28 Kasım 2011 Pazartesi

Aylardan ayaz


Zile bastım. Megafondan düz, kısık bir ses geldi.
“Efendim”
“Açar mısın kapıyı?”
“Kim gönderdi seni buraya?”
“Hiç kimse göndermedi. Kendini iyi hissetmediğini duydum. Açar mısın kapıyı?”
“Git buradan! İyiyim ben!”
“Tamam iyisin biliyorum. Biraz sohbet etmek istiyorum. Aç şu kapıyı lütfen! Sadece biraz kalıp gideceğim.”
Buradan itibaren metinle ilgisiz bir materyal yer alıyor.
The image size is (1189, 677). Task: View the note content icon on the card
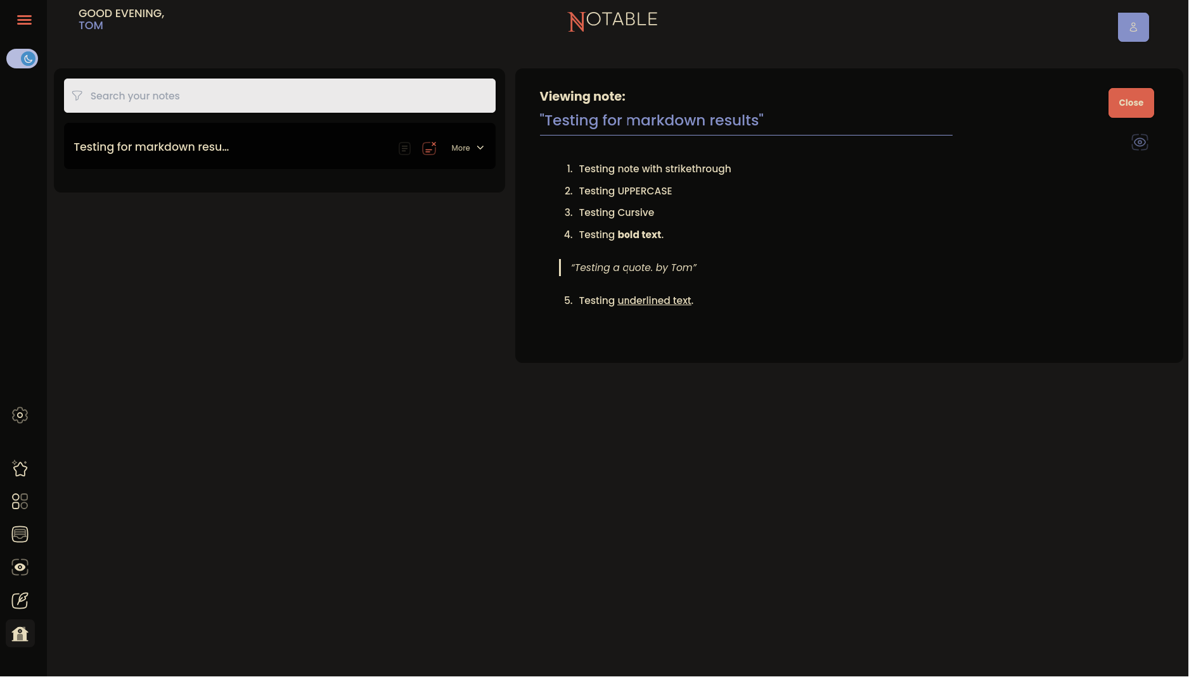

Apartmanın kapısı açılıyor. Asansöre binip dördüncü katın düğmesine basıyorum. Dairesinin önüne geldiğimde yeniden basıyorum zile, kapı aralanıyor.

Üzerinde doğum gününde birlikte aldığımız siyah kazak, altında da rengi solmuş gri bir eşofman var. Saçlarına belli ki günlerdir su değmemiş; yağlı, dağınık…Yüzü yaşlanmış gibi. Çekiliyor kapının önünden, salona yürüyor. Ardından gidiyorum. Oda buz gibi…Yere gelişigüzel attığı minderlerden birine ilişiyor. Sigara yakıyor. Her yer darmadağınık. Bütün eşyalar gelişigüzel atılmış. Camlar sımsıkı kapalı. Perdeler çekili. Çay bardaklarının içindeki izmaritler yüzünden her tarafa sinmiş bir sigara kokusu var odada. Öyle sinmiş ki günlerce havalandırılsa arınmayacak gibi. Oturduğu yerde ileri geri sallanıyor usul usul.

“Nasılsın?”
“Nasıl görünüyorum?”
“Kötü görünüyorsun. Kaç günden beri arıyorum telefonun yanıt vermiyor?”
“Açmıyorum telefonları”
Mutfağa gidiyorum. Bankonun üzeri kirli tabak, tencere, bardak ve içki şişeleriyle dolu… Çay suyu koyuyorum ocağa…
“Aç mısın?”
“Hayır”
“Ne yedin peki?”
“Hiç bir şey” Yeniden odaya geçip yanına oturuyorum. Eline dokunuyorum. Aniden çekiyor.
“Sana gelme dedim!” diye bağırıyor aniden.
“Geldim! Buradayım! Artık uzatma tamam mı?”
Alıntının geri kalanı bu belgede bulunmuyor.